* _EXERCISE OBJECTIVE_
Starting with the line that contains "Screen dimensions: 800x486", give again exactly and only each line through the end of the records; include the last line and exclude pictures.
** EXERCISE INPUT follows **
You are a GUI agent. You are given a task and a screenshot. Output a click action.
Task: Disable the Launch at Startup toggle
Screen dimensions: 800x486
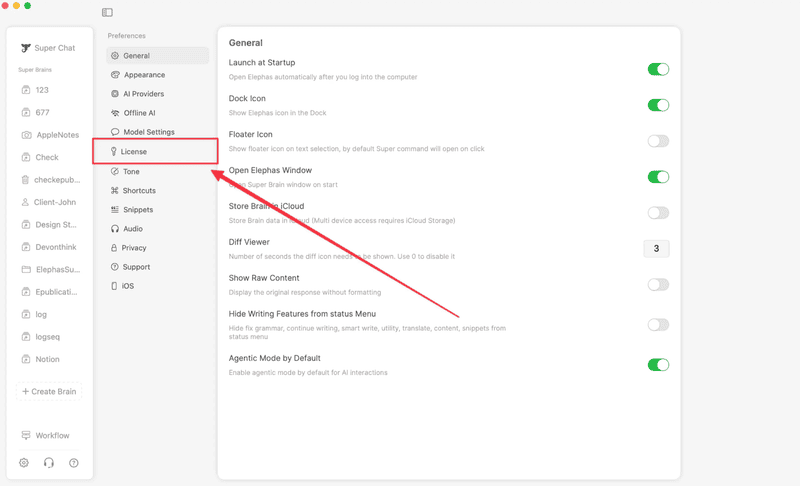pos(657,69)
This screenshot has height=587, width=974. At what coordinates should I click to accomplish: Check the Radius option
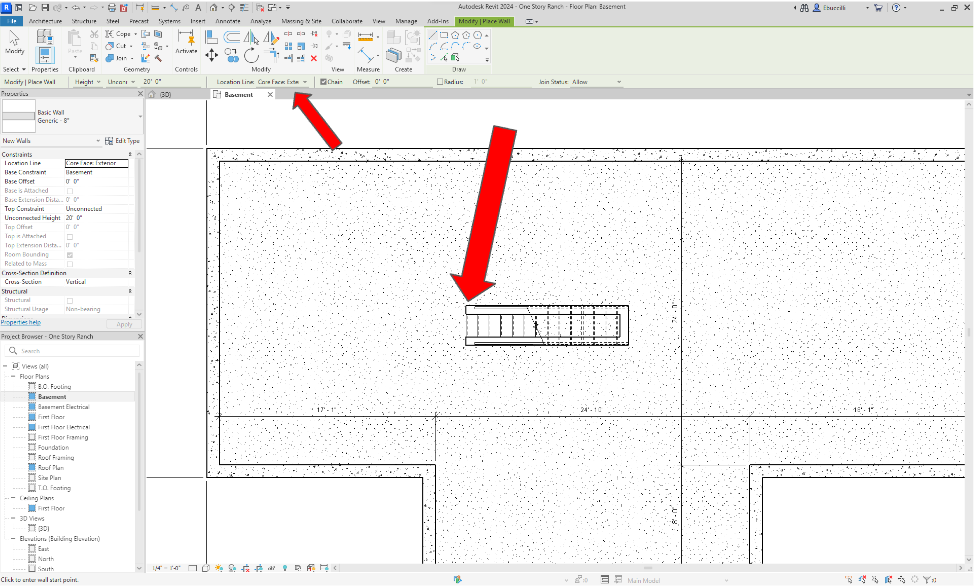point(439,81)
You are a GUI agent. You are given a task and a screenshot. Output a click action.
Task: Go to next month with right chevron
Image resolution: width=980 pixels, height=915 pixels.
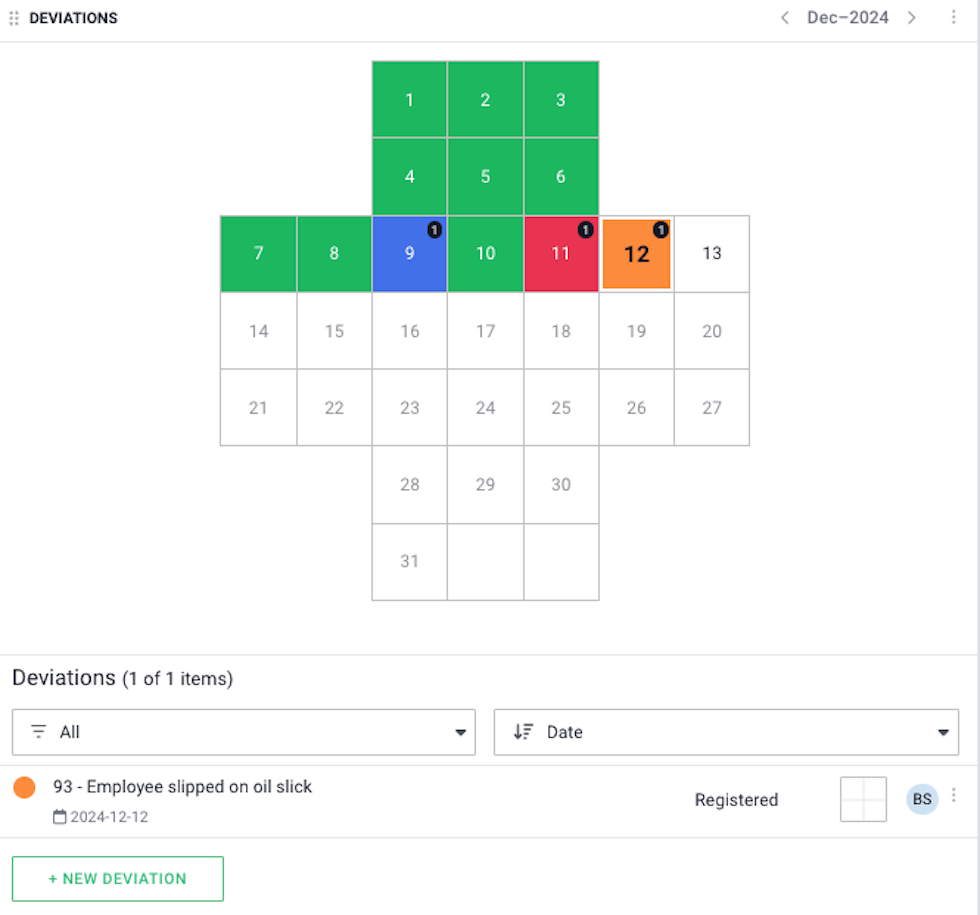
** End of EXERCISE INPUT **
* _YOUR RESPONSE_
Screen dimensions: 800x486
pos(657,69)
This screenshot has height=587, width=974. At what coordinates should I click to accomplish: Check the Radius option
point(439,81)
You are a GUI agent. You are given a task and a screenshot. Output a click action.
Task: Go to next month with right chevron
Image resolution: width=980 pixels, height=915 pixels.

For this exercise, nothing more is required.